Peace, comfort and healing to you Missi, and the rest of your family. I can not imagine your pain, I can only hope that you find some comfort in the amazing memory of your brother. Peace and comfort! D

   
Posted Date: 25 March 2009     

Missi

Missed far more than you can imagine. Still feel more off balance than I am comfortable with....but focusing on channeling the positive - that'll just have to do for now.

Two of your pals showed their face today. Cant help but blame you for that bit of kindness Dave :)

Stay on my shoulder Dave - still need for a while yet.

   
Posted Date: 19 March 2009     

Susan

First off, I'm truly sorry for the loss of David. The tribute video I'm sure is only the tip of the iceberg on the person he was.

My husband was dx with Oligodendroglioma grade III anaplastic on 3/11/03. He was 34 1/2 years old. The statements here about Temodar surprised me. I believe he is alive today because of the Temodar and Radiation. We have seen other's being dx with Grade II and not having aggressive tx and they have passed. The recurrance came about 2 yrs after the dx.
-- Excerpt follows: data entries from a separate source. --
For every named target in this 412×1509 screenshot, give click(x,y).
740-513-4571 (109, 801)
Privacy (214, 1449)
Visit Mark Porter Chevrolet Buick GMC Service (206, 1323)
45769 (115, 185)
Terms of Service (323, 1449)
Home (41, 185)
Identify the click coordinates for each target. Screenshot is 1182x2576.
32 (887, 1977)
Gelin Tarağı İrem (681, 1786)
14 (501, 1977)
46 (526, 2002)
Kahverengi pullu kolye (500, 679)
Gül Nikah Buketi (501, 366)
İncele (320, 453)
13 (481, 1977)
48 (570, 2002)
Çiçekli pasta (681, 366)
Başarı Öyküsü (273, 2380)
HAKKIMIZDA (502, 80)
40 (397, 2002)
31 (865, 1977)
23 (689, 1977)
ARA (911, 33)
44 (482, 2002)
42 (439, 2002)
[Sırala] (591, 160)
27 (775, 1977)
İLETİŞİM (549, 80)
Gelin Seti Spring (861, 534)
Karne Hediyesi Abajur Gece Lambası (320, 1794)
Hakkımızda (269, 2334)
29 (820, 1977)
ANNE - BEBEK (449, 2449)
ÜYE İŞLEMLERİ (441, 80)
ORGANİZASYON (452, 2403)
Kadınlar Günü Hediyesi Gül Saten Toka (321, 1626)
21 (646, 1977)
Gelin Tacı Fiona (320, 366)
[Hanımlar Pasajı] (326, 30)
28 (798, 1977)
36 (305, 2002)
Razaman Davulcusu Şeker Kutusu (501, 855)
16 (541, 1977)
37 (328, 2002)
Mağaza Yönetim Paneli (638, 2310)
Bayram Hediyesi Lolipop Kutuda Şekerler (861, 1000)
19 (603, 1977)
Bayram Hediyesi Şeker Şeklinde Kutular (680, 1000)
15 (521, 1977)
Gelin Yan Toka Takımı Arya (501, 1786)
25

Today he no longer works, he worked up until 11/07, he does have neurological symptoms of memory loss, word finding difficulty and word substitution. That's partly related to the resection and the radiation. We have learned how to adapt, that's all you can do.

I trust that we will one day find a cure.

   
Posted Date: 19 March 2009     

Barb Passeno

I want to express my heartfelt sympathies on the loss of David. I just lost my husband to a GBM on Tuesday, March 10, 2009.

He was diagnosed on Jan 20, 2009. The dr told us we could expect years: She would keep him going from year to year. We had 8 weeks.

They removed 80-85% during surgery and he was doing Temodar and radiation. They say he was having a bad reaction to the Dilantin he was on for seizures and I ended up taking him to the ER that morning where his heart stopped in the ER and they were unable to bring him back.

I am so sorry for your loss.
Barb

   
Posted Date: 16 March 2009     

Kathy

The full text article being discussed about the stem cells is here:

PTEN/PI3K/Akt Pathway Regulates the Side Population Phenotype and ABCG2 Activity in Glioma Tumor Stem-like Cells

http://cell.com/cell-stem-cell/fulltext/S1934-5909(09)00010-1

Then there's this article from last July:

Temozolomide Preferentially Depletes Cancer Stem Cells in Glioblastoma

http://cancerres.aacrjournals.org/cgi/content/abstract/68/14/5706

It's complicated, the Cell Stem Cell article is just one more piece of the puzzle.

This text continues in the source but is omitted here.